Peter the footman had returned with triumphant tidings. Doctor Cameron Fraser, evidently the best-regarded among physicians in Scotland, here in London at the request of the Duke of Straithern to attend the duke’s wife, who was having a difficult time with her pregnancy. Peter volunteered the information that the duke’s father and the physician’s father had been friends, or so said below-stairs discussion. Doctor Fraser had come as a favor.

Blake listened. Took that in. That was good. That meant Cam—Cameron, Doctor Fraser—was the sort of person who did favors for friends. Who might say yes when asked.

Please, he thought.

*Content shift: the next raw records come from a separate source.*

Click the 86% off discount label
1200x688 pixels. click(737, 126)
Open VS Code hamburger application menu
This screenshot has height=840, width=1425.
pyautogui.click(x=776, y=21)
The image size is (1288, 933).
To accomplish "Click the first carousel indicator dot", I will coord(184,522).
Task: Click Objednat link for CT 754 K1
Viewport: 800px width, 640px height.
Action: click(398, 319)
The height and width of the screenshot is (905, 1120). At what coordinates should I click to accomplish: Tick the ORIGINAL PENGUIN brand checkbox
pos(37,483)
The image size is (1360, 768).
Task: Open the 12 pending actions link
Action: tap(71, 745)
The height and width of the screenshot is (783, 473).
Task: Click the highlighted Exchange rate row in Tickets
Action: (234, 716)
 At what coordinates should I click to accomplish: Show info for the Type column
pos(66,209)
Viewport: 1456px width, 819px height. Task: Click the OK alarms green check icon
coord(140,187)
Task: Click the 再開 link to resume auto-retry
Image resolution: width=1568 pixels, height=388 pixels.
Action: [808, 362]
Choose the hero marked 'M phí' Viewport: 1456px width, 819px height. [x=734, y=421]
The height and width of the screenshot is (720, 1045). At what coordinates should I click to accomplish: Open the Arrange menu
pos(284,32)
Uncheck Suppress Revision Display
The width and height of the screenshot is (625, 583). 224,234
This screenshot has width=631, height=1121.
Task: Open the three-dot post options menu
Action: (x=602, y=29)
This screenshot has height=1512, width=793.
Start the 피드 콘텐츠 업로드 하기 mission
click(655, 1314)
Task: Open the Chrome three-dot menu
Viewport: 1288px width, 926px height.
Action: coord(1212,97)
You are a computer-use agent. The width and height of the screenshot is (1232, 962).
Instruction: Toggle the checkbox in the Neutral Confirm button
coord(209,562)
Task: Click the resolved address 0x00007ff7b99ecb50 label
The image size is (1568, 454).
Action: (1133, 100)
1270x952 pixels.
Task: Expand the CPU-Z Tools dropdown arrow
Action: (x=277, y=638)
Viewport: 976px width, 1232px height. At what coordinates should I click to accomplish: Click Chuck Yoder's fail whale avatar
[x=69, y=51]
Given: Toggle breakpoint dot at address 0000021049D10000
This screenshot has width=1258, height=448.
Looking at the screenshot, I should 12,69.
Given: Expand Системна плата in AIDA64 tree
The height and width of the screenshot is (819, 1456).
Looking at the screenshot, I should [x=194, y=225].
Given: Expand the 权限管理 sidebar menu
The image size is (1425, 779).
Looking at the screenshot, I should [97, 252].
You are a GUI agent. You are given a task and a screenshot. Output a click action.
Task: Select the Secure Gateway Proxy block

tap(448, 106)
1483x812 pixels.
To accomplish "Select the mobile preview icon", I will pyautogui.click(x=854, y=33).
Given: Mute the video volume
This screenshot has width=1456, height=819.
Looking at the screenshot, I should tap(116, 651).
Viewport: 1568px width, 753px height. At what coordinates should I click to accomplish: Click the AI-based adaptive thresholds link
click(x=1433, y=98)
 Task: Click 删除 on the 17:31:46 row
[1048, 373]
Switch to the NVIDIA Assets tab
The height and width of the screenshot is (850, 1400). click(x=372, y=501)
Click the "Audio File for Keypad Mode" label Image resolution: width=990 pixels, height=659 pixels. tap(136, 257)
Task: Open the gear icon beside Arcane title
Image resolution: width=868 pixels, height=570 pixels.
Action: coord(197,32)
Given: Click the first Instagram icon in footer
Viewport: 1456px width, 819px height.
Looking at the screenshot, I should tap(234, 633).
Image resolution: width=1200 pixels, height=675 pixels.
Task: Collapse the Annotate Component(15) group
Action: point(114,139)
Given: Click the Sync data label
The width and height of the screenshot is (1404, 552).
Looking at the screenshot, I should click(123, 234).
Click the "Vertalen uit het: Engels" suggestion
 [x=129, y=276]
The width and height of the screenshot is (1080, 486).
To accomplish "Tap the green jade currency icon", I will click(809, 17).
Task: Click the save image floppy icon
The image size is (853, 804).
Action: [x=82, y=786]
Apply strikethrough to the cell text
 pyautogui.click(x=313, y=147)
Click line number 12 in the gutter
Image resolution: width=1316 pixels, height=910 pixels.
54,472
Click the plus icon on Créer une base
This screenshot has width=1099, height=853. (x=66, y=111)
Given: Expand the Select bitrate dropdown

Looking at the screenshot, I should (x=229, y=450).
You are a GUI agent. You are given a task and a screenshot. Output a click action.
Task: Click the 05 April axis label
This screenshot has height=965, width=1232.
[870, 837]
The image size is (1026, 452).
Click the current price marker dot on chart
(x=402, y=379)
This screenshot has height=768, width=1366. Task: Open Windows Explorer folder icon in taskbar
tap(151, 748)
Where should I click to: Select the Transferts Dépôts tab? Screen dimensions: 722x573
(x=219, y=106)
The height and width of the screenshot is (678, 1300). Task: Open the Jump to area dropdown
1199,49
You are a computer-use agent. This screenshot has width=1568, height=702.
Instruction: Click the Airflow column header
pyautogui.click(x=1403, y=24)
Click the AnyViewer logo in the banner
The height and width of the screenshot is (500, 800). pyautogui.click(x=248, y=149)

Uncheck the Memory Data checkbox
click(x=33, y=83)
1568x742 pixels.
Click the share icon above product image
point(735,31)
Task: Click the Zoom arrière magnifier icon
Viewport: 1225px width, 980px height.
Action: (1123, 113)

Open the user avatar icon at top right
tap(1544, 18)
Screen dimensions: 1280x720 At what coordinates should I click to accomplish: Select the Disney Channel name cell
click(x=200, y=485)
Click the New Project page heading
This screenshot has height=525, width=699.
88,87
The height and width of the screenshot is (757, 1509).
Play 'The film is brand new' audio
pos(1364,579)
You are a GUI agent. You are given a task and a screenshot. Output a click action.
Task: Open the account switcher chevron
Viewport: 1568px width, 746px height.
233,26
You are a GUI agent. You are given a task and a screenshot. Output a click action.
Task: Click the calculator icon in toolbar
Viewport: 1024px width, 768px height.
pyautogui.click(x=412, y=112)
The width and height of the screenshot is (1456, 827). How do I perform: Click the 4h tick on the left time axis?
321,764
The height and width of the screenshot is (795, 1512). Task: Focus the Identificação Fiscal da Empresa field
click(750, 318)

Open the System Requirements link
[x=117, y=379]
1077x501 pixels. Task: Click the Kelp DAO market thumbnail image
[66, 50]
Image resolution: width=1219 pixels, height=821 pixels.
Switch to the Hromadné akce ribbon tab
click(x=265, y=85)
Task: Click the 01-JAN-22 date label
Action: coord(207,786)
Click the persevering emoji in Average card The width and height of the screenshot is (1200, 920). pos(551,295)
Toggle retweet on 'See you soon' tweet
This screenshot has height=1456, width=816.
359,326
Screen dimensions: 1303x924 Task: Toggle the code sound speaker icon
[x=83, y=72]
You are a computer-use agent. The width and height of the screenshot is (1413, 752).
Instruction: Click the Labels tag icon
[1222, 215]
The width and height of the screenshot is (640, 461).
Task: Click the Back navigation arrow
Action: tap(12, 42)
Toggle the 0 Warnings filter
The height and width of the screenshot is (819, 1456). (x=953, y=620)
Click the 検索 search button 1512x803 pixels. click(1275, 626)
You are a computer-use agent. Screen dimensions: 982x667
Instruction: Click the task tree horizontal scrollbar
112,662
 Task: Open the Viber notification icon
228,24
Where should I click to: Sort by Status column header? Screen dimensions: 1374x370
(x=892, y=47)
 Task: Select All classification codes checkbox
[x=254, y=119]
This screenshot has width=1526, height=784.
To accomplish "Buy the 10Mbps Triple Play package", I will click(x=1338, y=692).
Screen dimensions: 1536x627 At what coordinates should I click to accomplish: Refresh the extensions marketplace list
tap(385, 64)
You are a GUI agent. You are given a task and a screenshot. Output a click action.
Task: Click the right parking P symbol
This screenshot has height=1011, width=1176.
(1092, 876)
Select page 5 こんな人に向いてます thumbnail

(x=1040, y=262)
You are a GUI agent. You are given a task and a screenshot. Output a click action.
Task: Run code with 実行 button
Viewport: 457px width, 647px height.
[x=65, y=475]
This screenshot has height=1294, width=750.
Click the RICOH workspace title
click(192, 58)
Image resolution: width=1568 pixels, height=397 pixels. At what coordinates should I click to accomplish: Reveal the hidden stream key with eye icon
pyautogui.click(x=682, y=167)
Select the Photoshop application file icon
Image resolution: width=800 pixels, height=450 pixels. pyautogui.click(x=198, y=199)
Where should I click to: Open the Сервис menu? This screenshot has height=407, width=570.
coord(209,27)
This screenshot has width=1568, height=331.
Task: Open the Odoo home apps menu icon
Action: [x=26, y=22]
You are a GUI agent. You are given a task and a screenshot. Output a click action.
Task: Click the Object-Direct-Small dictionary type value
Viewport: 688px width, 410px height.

Please.

Peter informed him that the doctor was currently staying in Grillon’s Hotel, at the duke’s expense—it was a very nice hotel—and that the doctor was, as far as Peter knew, presently back there, having departed the residence after dinner. Blake decidedthat Ash’s young footman deserved about three bonuses, and promised him as much.

He addressed the note. He took a breath. Two.

He closed it and sealed it and thrust it at Peter. And then he returned to Ashley’s bedside, with cool cloths and weak tea and his own inadequate hands. And he prayed, though he did not believe anyone would listen, not to him.

For Ash, someone might hear and answer. For Ash, who was sweet and harmless and capable of so much good. A future, built of learning and languages, edifices of translation and instruction, shared and passed down to students and the future.

He said, to Ash, “I’ll find someone to help, you’ll like him, don’t worry, you’ll be well, I’ve got you,” and he pressed fingertips to Ash’s too-fast pulse to check, so that they could both stay alive.

Chapter 5

No reply magically immediately manifested itself. Blake tried not to stare at the clock. Time for the note to reach Cam, time for Cam to decide whether to come, or not…

The hands of time crept mouse-slow, as if scrutinized by cats. Big cats. With fangs and claws.

Ashley woke coughing, tired, flushed from fever. He managed to focus on Blake, after a fraction too long; his voice scratched out, “You should rest.”

“I’m fine,” Blake said, “I survived a shipwreck and a fall on a glacier and an insatiable widow who wanted to chain me to a bed, or marry me, or both, in Paris. Tea? Fresh pot?”

“Taking such good care of me…”

“What I’m here for, isn’t it?”

Ashley appeared to be giving this question more examination than it deserved. “You show up and tell me scandalous stories about your investigations of a ruined castle or your seduction of a willing countess in some Roman baths.”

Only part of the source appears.